FRAGMENTO DEL TEXTO
A medida que se produjo este aumento de la influencia del Diputado General en la vida política, social y económica alavesa, evidentemente, fueron surgiendo conflictos competenciales con diferentes instancias. En primer lugar, con las autoridades delegadas y jueces enviados por los diversos monarcas castellanos (jueces de sacas, de residencia, dezmeros de los puertos secos y Diezmos de la Mar, Alcalde Mayor del Adelantamiento de Burgos, etcétera), con las autoridades eclesiásticas (recordemos que durante toda la Edad Moderna, Álava y sus localidades estuvieron integradas dentro del Obispado de Calahorra y La Calzada, a pesar de los sucesivos intentos, sobre todo hacia 1780, por conseguir una sede episcopal sólo para esta provincia), con los representantes de los señoríos (sobre todo con los gobernadores y administradores puestos por los Señores que, frecuentemente, vivían en Vitoria, Madrid o Cádiz) y, especialmente, con los propios cuerpos integrados en la provincia. Estos últimos, sobre todo la ciudad de Vitoria, nunca aceptaron de buen grado el papel preponderante del nuevo marco institucional y, mucho menos, de su representante principal. En todo momento, Vitoria, como otras localidades, valles y hermandades, celosas de sus prerrogativas, exenciones y franquicias (que, en esencia, no tenían que coincidir con las provinciales), siempre estuvieron vigilantes a los pasos dados por las Juntas Generales y su Diputado.

CONSIGNA 1
En el fragmento sobre el Diputado General de Álava, ¿a qué obispado pertenecieron Álava y sus localidades durante toda la Edad Moderna?
CONSIGNA 2
Prosigue el fragmento sobre el Diputado General de Álava a partir de su última oración.

DATOS SIN PROCESAR
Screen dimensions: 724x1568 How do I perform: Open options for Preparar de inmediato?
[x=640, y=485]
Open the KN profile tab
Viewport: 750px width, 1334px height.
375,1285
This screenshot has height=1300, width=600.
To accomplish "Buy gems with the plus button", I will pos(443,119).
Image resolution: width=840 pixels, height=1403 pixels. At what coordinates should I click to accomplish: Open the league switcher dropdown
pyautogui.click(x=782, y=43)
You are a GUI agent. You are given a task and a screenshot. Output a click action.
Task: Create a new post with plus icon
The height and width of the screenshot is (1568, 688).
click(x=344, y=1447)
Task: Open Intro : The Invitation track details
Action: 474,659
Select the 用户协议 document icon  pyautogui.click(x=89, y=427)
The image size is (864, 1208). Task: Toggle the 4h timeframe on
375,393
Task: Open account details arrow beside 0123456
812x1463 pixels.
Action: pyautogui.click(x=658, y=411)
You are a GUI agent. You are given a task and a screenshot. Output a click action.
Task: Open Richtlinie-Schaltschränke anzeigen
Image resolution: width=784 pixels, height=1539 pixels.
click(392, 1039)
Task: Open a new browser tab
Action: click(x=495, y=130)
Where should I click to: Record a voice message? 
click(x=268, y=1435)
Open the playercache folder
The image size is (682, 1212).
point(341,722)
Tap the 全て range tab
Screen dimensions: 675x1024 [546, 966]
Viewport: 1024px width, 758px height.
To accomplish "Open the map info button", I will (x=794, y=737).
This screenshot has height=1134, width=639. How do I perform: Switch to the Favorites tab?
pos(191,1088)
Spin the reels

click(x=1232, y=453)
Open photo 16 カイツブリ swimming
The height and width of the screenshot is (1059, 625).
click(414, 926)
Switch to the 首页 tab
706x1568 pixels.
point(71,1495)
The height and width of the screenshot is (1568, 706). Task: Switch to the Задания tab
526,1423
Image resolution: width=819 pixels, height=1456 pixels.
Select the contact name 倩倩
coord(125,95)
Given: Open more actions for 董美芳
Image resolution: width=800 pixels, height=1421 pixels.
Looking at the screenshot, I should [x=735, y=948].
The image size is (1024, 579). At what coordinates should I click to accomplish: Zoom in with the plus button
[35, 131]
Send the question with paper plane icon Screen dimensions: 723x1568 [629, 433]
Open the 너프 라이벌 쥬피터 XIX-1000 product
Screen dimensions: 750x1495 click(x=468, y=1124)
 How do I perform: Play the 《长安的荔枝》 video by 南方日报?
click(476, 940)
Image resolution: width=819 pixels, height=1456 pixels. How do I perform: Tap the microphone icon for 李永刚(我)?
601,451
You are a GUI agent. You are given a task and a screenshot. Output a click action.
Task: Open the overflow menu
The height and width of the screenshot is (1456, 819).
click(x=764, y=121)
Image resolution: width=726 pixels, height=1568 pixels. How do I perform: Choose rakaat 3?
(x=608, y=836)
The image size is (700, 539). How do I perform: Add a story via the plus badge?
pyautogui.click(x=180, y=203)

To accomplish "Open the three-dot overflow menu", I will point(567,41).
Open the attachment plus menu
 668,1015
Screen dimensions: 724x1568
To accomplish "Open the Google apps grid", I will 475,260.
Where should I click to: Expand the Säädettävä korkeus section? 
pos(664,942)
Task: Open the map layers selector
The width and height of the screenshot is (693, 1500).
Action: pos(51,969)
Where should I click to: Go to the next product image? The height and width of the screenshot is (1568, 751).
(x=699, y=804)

RESULTADO 1
Al Obispado de Calahorra y La Calzada.

RESULTADO 2
La hostilidad entre la hermandad alavesa y los señores de la tierra se mantuvo activa hasta, al menos, el siglo XVII. Aunque muchos de los intentos segregacionistas tuvieron como motivo principal la diversidad de opiniones sobre los acopiamientos y repartos de tributos, bien es cierto que igualmente, entre bambalinas, aparecían las cabezas de muchos de estos señores vertebrando estos procesos de desanexión. Las razones principales de estos enfrentamientos se articulan alrededor de dos grandes asuntos: las competencias de justicia y militares. El control de estas atribuciones, por delegación de la Corona y defensa de los alaveses, acabaron recayendo en las manos del Diputado General en perjuicio de los nobles en sus señoríos jurisdiccionales. Así, el gobernador del Duque del Infantado intentó hacia 1533 ejercer de juez de apelaciones en el señorío del Infantado. El pleito consiguiente se resolvió a favor de Álava, por Real Provisión de 20 de abril de 1537, por la Chancillería de Valladolid. En el ámbito militar la mayoría de disposiciones que cedían competencias a las Juntas Generales y al Diputado General se establecieron durante el reinado de los Reyes Católicos. En 1496 ordenaron a los Condes de Orgaz, de Oñate, Salinas y a otros no hacer alardes ni repartos de hombres en sus señoríos a la hora de cubrir los servicios demandados por la Corona. Esta atribución quedaba en manos exclusivamente del Diputado General. Igualmente se limitaron los intentos del Corregidor de Logroño de efectuar estos servicios en Laguardia, concretamente en 1597.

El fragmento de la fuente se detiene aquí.